The big news this week was that the Michelin stars were given to Chicago restaurants. Every food writer, restaurateur, cook, foodie, etc weighed in on their predictions, and of course, the fallout. For chefs, garnering Michelin stars is a pretty big deal—it’s a helluva recognition that for so long we looked across the pond at.
I’m half Marco Pierre White and half Abraham Maslow on this. Maslow deemed it important for a psyche to have a sense of belonging in our development. The respect of others and the confidence instilled by stars is nice—I’d be lying if I stated that it wouldn’t be nice to be recognized that way. Maybe we can urge the inspectors to ride the “marathon” 26 miles outside of the city to our humble abode, or maybe not.
This is where the Marco Pierre White comes into play. Marco infamously gave back his stars almost in an act of perceived defiance. For me, the why behind the action is debatable, but the rebellious chef in me romanticizes it as a “who needs your stars anyway” stance. We as professionals know what we are putting out if we are honest with ourselves. I’m confident that we are putting out a great product 95% of the time. However, as we grow and develop in this restaurant, we have slip-ups where mistakes are made. I can’t stand when they happen, but I also reconcile with the fact that this cook will learn from this and be better for it.
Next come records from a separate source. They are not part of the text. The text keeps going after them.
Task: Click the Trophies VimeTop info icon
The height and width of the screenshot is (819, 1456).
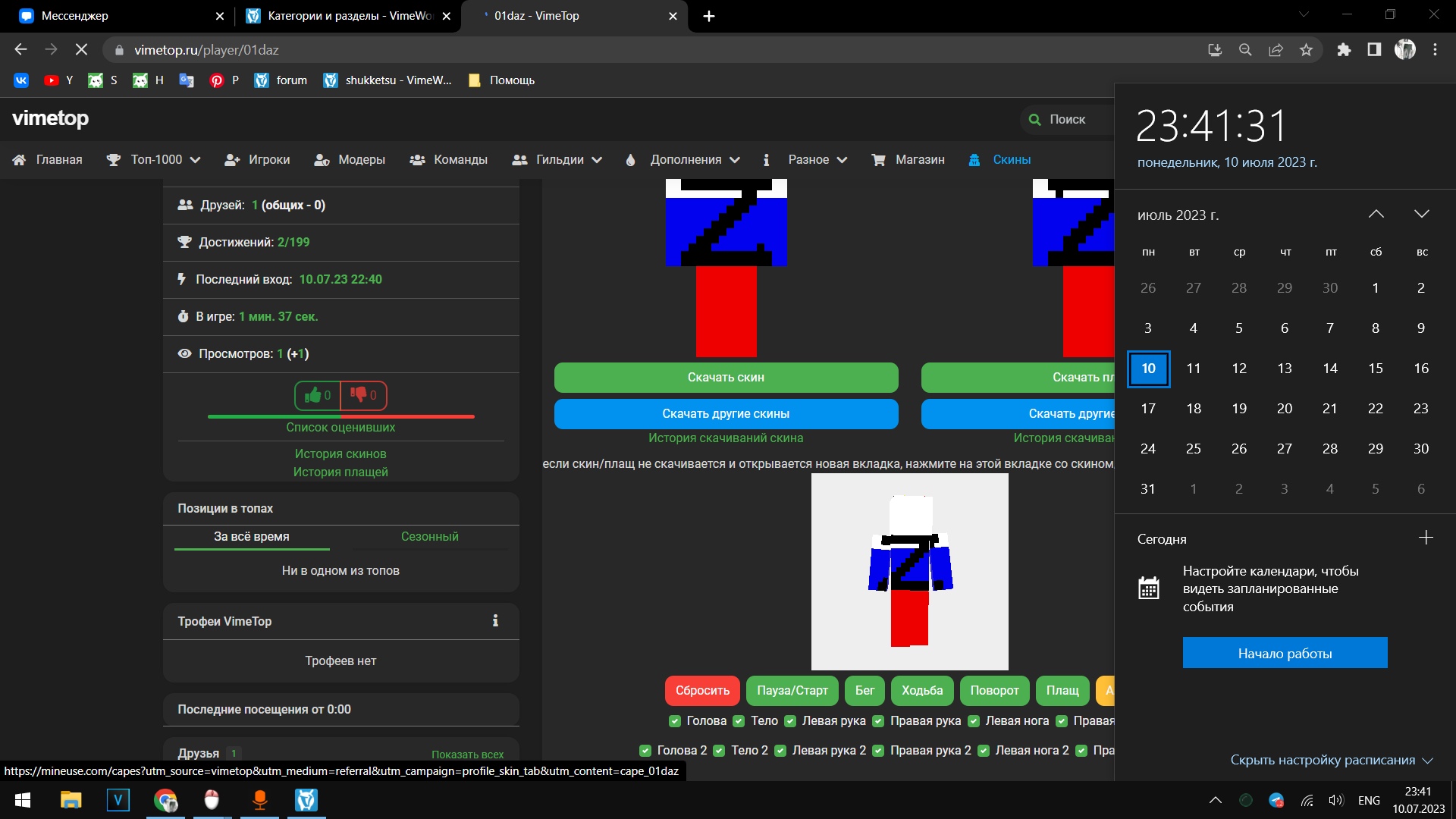Action: pyautogui.click(x=495, y=621)
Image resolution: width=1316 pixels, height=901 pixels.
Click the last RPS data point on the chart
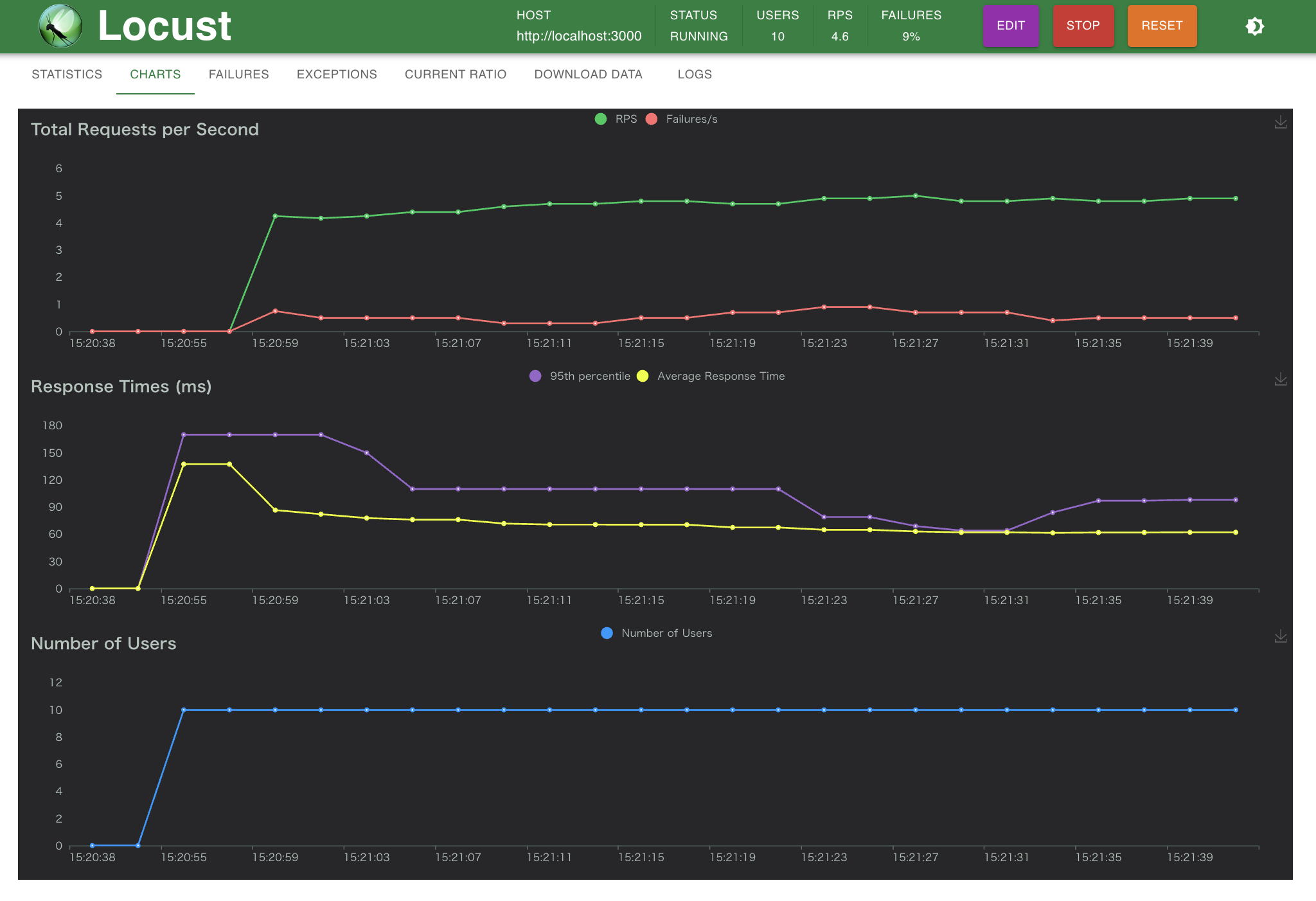tap(1235, 199)
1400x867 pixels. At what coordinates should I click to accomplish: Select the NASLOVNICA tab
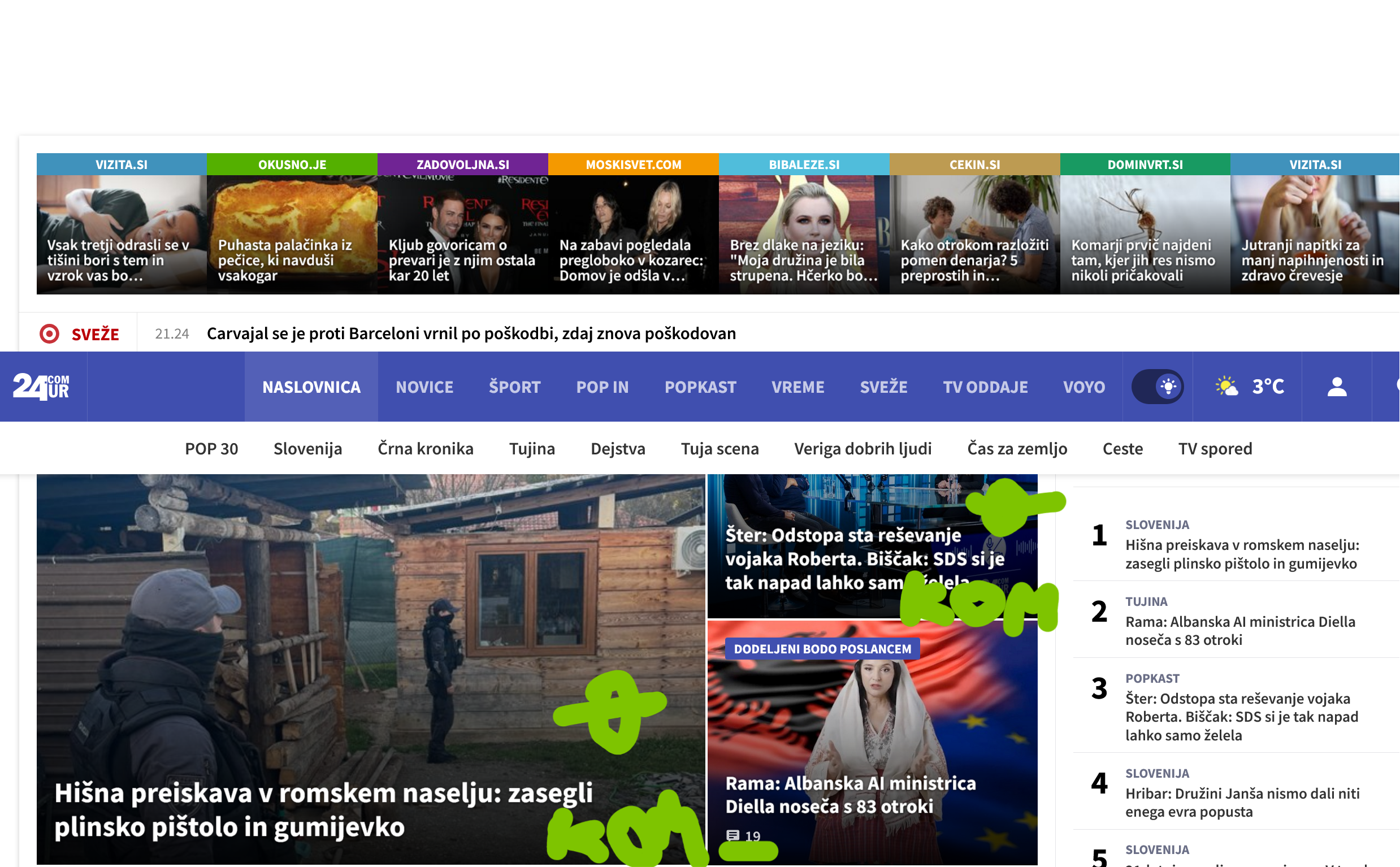[x=311, y=387]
We are on a journey towards a destination named perfection that won’t ever be met. Thus, a critic giving me a star doesn’t necessary validate anything to me so much so as it does to the public at large. HOWEVER, Marco was able to build his career based upon those stars in the first place, so you tell me how necessary they are. I for one would love to be in the position where I could give them back, though I don’t know if I would.
For Chicago, collectively the outpouring of star love was minimal at best. Quite a few gripes have been expressed, while others are grateful and overjoyed. To the ones that didn’t, get over it. I think now the challenge has been thrown down. Dig in that much harder and push yourselves to get better. Don’t complain—that’s the worst. I’m the type of person where if you say I can’t, I say watch me. Use it as a motivational tool. I guarantee if chefs take that approach to drive to get better that the results will show next year—this area has some talented folks working in the kitchens. For the ones that received such high praise—congrats, now you have to feed the beast. The cycle will only continue.